There are endless internet memes and faux urban legends out there, but the one that tends to spook me most is the Slender Man. It’s been established long ago it was all made up for a contest, but it’s managed to achieve fame simply because the character is so menacing. Maybe it’s the blank face, the enigmatic origins, or the tweed suit. Who knows? “The Eidolon State” is one of the many indie films tapping in to the fanbase, and directors Dion Cavallaro and Paul Thomas know how to build a very atmospheric horror film.
Director Thomas plays the role of Josh, a young man who had a very close call with the Slender Man as a child. Escaping his lure, the Slender Man has never allow Josh a moment’s peace, stalking him, and watching him at every turn. Josh finds himself stuck in a perpetual state of dreaming, shifting between reality and delusion that he learns is called the Eidolon State. It’s a form of psychological torment the Slender Man uses for his victims. The directing team knows how to play off of the fear of the unknown, dwelling on the inevitable as we see just how long Josh can evade the Slender Man.
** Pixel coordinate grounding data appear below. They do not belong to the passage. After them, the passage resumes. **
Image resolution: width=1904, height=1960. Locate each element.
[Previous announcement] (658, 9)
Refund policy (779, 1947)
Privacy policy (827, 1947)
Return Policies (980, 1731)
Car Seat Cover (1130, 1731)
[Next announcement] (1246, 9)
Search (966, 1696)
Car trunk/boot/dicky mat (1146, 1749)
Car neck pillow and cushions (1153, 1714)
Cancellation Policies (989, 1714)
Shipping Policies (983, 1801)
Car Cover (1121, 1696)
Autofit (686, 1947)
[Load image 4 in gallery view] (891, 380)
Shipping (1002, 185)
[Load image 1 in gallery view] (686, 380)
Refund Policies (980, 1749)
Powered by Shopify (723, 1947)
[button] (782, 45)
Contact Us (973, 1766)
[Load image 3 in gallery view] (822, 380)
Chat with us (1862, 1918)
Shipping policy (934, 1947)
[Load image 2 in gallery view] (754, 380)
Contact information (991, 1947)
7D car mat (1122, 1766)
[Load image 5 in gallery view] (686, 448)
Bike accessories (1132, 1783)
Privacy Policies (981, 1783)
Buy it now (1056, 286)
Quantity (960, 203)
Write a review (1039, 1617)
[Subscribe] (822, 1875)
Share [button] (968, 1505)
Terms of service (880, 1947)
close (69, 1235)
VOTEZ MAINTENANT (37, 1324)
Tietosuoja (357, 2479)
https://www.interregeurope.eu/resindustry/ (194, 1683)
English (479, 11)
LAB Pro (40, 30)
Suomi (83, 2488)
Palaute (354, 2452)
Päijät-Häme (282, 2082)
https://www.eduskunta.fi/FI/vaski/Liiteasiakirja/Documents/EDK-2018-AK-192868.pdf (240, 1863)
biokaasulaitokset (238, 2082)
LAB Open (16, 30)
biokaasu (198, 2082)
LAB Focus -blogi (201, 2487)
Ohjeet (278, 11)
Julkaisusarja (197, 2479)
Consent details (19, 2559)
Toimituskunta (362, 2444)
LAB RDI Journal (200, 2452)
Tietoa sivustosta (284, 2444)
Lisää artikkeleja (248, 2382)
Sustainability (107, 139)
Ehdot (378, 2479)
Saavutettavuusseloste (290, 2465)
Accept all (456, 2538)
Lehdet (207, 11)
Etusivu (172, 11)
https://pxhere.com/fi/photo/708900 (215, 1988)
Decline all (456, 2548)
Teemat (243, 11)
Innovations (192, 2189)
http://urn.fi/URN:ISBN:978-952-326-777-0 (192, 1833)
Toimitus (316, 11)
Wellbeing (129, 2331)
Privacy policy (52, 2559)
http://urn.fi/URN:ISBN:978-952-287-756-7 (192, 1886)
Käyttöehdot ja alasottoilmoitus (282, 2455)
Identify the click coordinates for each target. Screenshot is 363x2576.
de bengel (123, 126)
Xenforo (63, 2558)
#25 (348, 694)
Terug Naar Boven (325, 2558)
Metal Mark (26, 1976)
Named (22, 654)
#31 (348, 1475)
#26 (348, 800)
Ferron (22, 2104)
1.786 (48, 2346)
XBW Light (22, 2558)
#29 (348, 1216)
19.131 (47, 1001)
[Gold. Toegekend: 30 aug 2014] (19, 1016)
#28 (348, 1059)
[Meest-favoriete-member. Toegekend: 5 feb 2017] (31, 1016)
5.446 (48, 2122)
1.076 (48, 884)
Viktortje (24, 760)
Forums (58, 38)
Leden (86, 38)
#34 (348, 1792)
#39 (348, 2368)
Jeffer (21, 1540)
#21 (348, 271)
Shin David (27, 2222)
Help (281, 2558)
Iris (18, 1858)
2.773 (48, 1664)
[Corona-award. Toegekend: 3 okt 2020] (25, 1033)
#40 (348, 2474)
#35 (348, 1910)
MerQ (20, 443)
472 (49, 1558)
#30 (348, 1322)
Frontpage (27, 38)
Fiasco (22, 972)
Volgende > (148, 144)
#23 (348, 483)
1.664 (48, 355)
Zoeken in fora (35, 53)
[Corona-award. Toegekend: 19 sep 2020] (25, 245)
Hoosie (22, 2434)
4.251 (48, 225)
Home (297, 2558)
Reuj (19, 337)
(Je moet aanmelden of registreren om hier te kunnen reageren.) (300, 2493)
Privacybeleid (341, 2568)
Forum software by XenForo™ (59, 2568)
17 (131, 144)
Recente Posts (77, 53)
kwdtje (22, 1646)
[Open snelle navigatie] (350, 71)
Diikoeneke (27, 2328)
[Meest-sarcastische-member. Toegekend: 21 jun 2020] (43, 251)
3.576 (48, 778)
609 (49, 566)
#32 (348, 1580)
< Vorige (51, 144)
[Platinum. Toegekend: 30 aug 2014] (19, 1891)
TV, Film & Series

The directors don’t flash the Slender Man all over the film, but use him sparingly as a very omnipotent force that isn’t so much a hunter stalking prey, but a cat preying on a weak mouse. Josh’s battle with the mental torture is spooky, and the directors build very respectable tension and suspense, along with an excellent score that turns “The Eidolon State” in to a thirty minute nightmare. Directors Dion Cavallaro and Paul Thomas seems to know what makes the Slender Man so frightening, and they keep his character a very ominous demon, turning the screws every minute for character Josh. “The Eidolon State” is a great short horror film, especially for Slender Man fans, and I can’t wait to see what this team accomplishes in the future.